◆ **TASK OBJECTIVE**:
Rewrite the listing lines starting at the line containing "Where should I click to: Click" and ending at the line containing "coord(122,77)", substituting "passcode" for "password" and changing nothing else.
# Start of EXTRACTED MATERIAL
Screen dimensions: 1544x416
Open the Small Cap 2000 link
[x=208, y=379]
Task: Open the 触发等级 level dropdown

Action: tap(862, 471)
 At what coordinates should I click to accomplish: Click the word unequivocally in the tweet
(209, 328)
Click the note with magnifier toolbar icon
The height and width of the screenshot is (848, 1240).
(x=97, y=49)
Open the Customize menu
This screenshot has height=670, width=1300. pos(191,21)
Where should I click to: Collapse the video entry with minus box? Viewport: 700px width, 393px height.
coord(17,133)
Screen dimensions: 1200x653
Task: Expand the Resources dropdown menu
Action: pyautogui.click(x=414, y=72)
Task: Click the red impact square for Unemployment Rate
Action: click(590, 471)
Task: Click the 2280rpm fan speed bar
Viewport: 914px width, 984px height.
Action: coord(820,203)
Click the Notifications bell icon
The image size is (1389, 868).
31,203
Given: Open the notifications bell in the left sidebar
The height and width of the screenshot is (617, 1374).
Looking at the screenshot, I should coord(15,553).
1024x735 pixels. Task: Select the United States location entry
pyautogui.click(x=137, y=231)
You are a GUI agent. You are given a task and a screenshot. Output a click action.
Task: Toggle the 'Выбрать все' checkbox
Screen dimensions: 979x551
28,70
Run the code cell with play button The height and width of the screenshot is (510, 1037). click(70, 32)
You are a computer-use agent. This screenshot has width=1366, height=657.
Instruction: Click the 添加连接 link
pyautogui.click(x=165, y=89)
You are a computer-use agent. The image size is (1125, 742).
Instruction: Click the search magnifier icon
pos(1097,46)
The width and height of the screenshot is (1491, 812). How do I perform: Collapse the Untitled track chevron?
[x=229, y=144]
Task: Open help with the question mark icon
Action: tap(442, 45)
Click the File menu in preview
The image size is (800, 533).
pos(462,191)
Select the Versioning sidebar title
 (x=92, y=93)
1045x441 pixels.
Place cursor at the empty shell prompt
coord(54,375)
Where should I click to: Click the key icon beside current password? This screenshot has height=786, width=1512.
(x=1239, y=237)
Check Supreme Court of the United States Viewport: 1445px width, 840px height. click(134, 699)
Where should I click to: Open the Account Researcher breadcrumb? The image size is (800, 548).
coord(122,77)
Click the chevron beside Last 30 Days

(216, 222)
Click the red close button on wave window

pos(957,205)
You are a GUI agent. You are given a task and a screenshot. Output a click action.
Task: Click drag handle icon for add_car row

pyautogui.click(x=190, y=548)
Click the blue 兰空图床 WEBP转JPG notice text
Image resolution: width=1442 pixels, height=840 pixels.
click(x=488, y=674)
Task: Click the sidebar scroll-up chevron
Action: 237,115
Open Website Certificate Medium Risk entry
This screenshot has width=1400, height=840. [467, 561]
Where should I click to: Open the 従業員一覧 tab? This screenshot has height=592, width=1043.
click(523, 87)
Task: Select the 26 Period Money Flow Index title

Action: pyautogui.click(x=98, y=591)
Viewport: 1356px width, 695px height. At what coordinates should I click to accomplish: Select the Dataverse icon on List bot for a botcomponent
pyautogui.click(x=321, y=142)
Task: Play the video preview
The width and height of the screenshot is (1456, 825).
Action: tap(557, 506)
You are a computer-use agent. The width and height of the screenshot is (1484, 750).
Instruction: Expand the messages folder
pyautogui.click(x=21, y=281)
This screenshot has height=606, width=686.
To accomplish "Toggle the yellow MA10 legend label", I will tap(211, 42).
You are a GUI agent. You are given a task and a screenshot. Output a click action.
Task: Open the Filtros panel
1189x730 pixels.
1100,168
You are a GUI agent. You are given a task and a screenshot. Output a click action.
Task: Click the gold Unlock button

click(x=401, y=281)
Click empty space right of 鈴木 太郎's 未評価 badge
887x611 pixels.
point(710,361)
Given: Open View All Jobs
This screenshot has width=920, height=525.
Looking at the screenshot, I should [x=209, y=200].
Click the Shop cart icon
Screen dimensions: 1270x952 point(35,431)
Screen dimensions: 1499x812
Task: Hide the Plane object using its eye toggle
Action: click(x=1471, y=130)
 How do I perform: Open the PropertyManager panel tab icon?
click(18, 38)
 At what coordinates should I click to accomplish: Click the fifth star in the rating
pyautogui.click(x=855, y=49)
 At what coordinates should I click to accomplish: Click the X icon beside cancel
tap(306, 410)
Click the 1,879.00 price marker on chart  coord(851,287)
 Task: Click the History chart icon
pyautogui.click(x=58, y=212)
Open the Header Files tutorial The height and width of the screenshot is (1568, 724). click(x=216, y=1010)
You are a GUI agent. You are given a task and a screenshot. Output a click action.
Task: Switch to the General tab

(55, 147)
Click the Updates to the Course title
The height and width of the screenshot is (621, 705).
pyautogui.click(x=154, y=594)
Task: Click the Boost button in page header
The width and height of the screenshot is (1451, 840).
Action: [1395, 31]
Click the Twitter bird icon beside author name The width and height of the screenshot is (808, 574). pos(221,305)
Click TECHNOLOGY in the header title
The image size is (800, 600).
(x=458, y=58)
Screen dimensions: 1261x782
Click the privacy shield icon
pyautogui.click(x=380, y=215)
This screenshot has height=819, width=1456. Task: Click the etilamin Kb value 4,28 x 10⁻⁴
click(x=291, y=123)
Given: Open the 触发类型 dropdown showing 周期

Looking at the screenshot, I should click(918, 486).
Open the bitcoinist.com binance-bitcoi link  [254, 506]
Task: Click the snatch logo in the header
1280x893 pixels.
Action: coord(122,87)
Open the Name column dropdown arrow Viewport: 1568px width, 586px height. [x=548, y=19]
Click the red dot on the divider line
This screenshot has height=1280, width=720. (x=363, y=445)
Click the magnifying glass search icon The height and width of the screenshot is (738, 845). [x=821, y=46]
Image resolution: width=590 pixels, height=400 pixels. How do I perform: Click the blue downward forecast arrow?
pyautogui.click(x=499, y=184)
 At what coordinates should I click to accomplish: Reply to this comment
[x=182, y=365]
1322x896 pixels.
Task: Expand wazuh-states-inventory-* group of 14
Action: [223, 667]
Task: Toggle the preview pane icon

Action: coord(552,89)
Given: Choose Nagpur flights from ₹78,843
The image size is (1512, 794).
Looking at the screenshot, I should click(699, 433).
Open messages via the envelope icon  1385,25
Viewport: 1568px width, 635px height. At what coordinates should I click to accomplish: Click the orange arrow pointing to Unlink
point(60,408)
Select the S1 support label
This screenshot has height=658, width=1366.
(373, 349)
# End of EXTRACTED MATERIAL
◆ **TASK SOLUTION**:
Where should I click to: Click the key icon beside current passcode? This screenshot has height=786, width=1512.
(x=1239, y=237)
Check Supreme Court of the United States Viewport: 1445px width, 840px height. click(134, 699)
Where should I click to: Open the Account Researcher breadcrumb? The image size is (800, 548).
coord(122,77)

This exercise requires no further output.